La course-poursuite avec les prostituées
Sur l’île de Ngor, le décor féerique renvoie aux îles Maldives. Un vent apaisant et frais caresse le visage des hôtes massés sous des huttes de fortune, le long de la plage. Le lieu est très tôt pris d’assaut par les usagers. Si certains optent pour des tentes ou parasols à ciel ouvert, d’autres préfèrent les cabanons. Les prix varient entre 3 000 et 8 000 FCfa. Modou est un gérant de cabanons. Invité à évoquer des insolites et le bonhomme, lunettes de soleil déposés sur le tif, se presse de dérouler. «Ce jour-là, un groupe de jeunes filles s’est présenté à nous. Elles étaient toutes vêtues de maillots de bain. Par groupes, téléphones scotchés en permanence à l’oreille, elles faisaient des va-et-vient incessants sur la plage. Une attitude qui a attiré notre attention. Alors que l’endroit commençait à se vider de son monde, elles se sont engouffrées dans les cabanons en galante compagnie», raconte-t-il. Interloqué, Modou ameute ses amis. Ce qu’ils ignoraient, c’est qu’ils avaient affaire à une bande de prostituées. «Nous les avons surpris en plein ébats dans leurs cabanons respectifs et nous les avons chassés de la plage. C’était une véritable course-poursuite. La scène était presque surréaliste.» Apeurés et surpris par le déferlement des gérants, les clients ont détalé comme des lapins, laissant leurs effets personnels dans les cabanons. «Ici, les gérants sont très vigilants. Les contrôles sont stricts et nous ne permettons pas aux clients de faire ce qu’ils veulent parce que la police peut effectuer, à tout moment, une descente.» Une manière pour Modou de protéger son gain…

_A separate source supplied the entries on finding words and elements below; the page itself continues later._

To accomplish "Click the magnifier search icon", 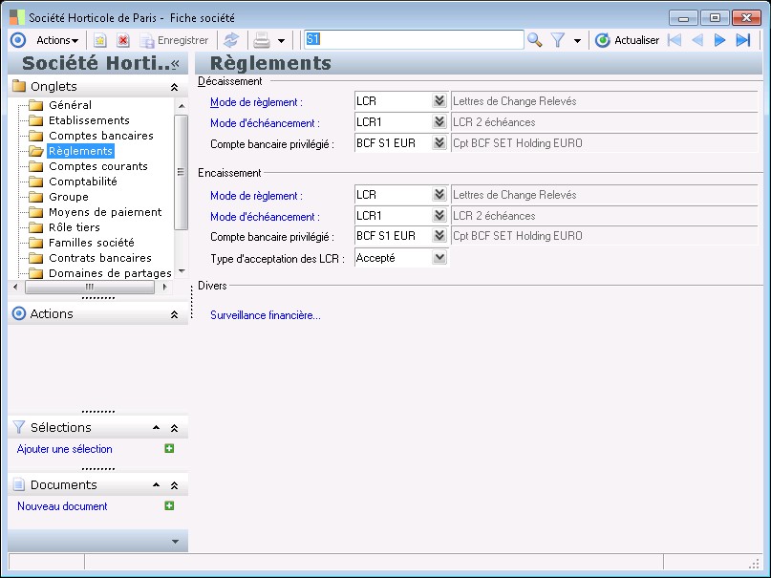I will tap(535, 40).
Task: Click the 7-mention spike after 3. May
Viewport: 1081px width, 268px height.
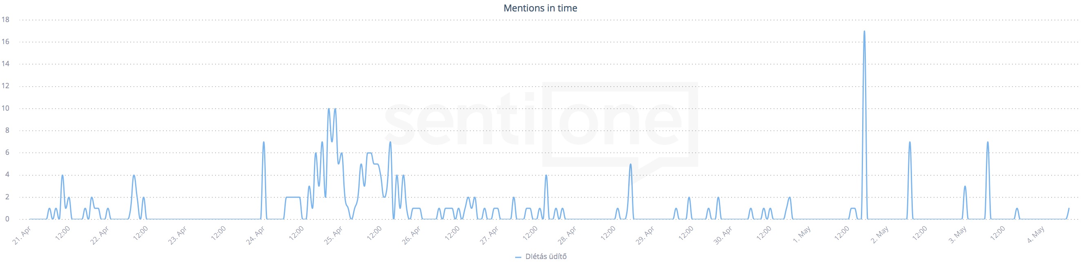Action: (987, 142)
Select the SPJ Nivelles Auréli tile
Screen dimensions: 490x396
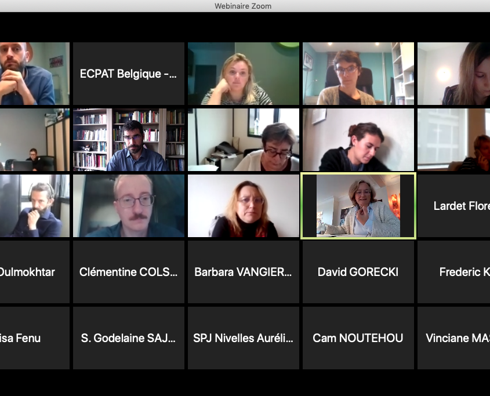tap(244, 338)
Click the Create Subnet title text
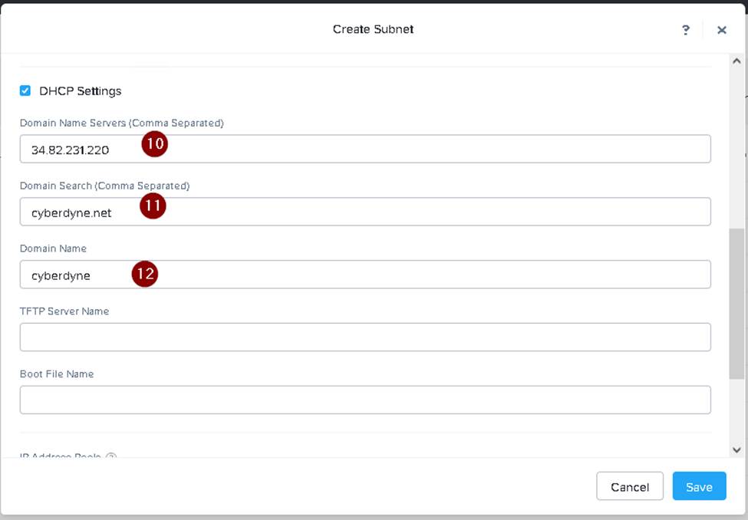 click(x=373, y=29)
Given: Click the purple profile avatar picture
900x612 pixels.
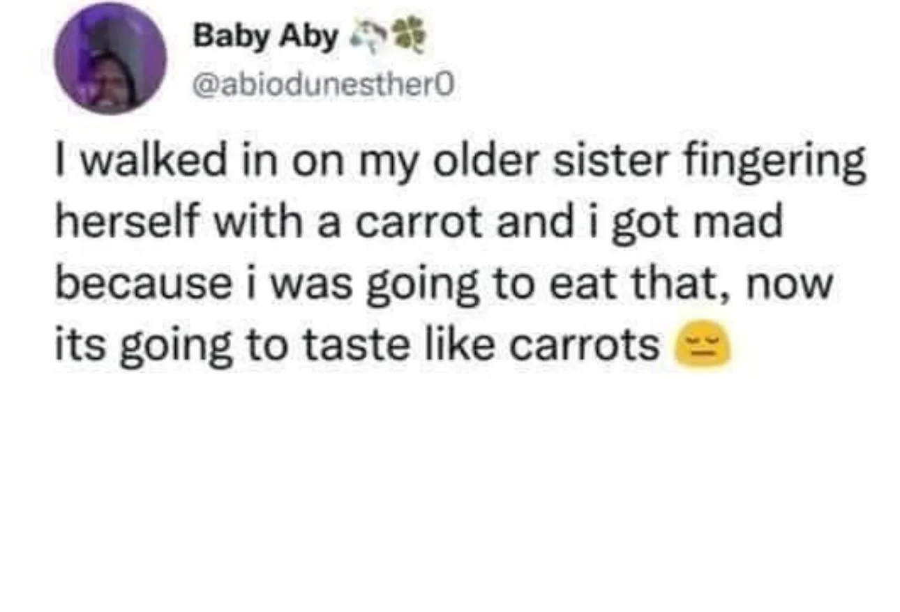Looking at the screenshot, I should pos(110,58).
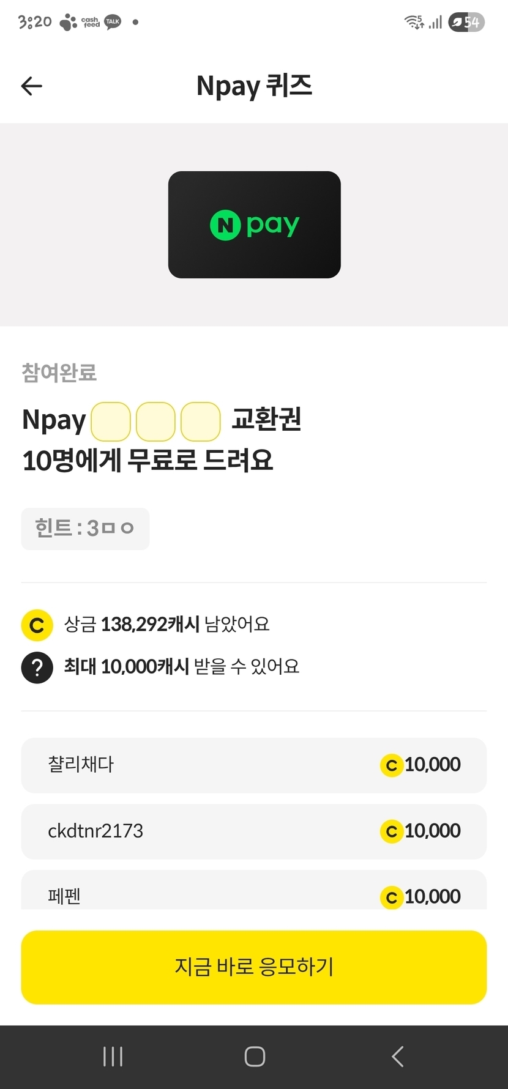Tap the back arrow in header
The width and height of the screenshot is (508, 1089).
(32, 86)
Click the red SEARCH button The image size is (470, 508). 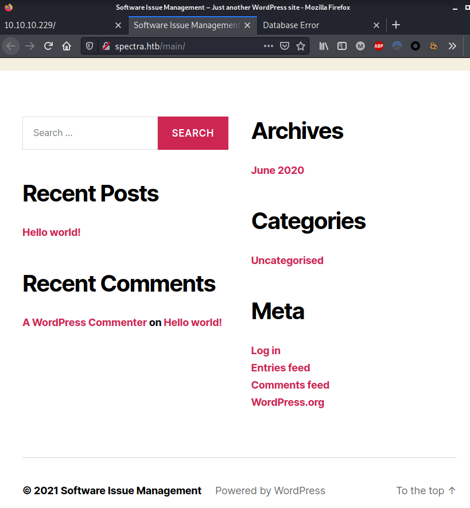pyautogui.click(x=193, y=133)
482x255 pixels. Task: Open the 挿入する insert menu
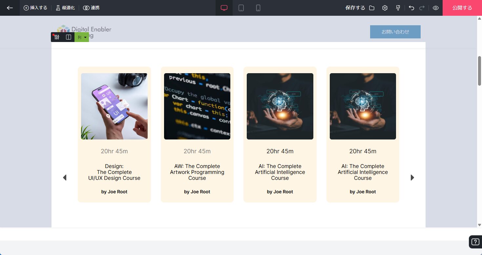(35, 8)
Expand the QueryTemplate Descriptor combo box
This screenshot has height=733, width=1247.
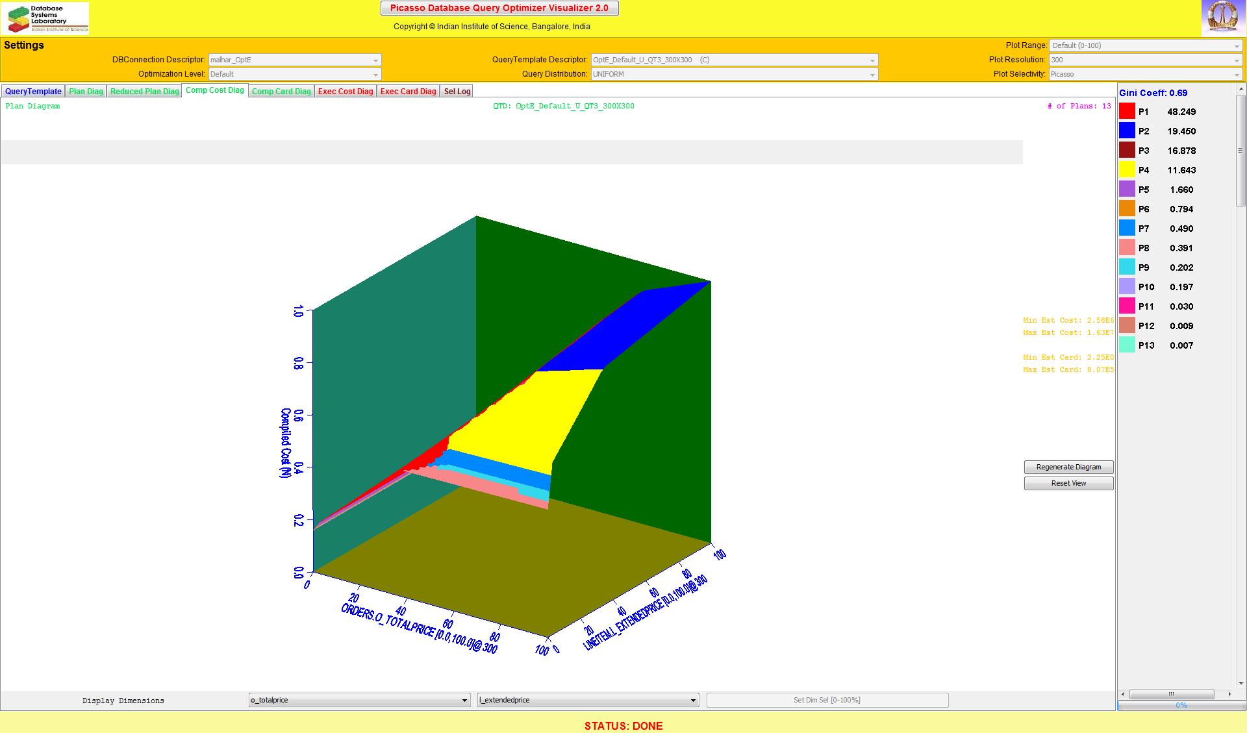(x=734, y=60)
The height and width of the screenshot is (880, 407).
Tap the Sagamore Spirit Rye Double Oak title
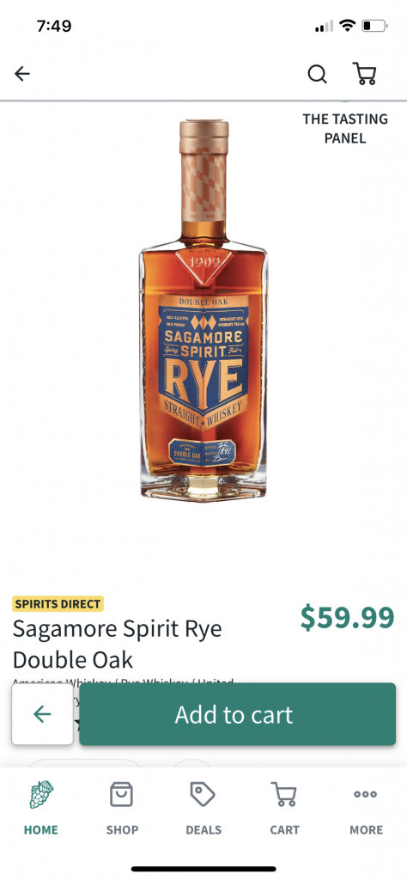pos(117,645)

«Surpris en pleins ébats, le chauffeur de taxi a détalé en caleçon»
Matar Sylla est un doyen dans ce métier. Le quinqua capitalise une vingtaine d’années dans le business. Ecœuré par un fait qui l’a toujours marqué, il a préféré le partager avec un sourire forcé. «Ce jour-là, il était minuit passé. Les policiers en civil avaient fait une descente sur la plage. Munis chacun d’une lampe torche, ils fouillaient les cabanons. C’est là qu’ils ont surpris un taximan et sa copine en pleins ébats sexuels. Pris de peur, le conducteur a détalé en caleçon, laissant sa copine sur la natte ainsi que ses talismans et la clé de sa voiture. La fille était au bord de l’hystérie. Elle sera embarquée dans le panier à salade par les limiers, malgré ses pleurs et supplications.» Une situation grotesque qui renseigne, à bien des égards, sur les mille et un secrets que renferment les cabanons.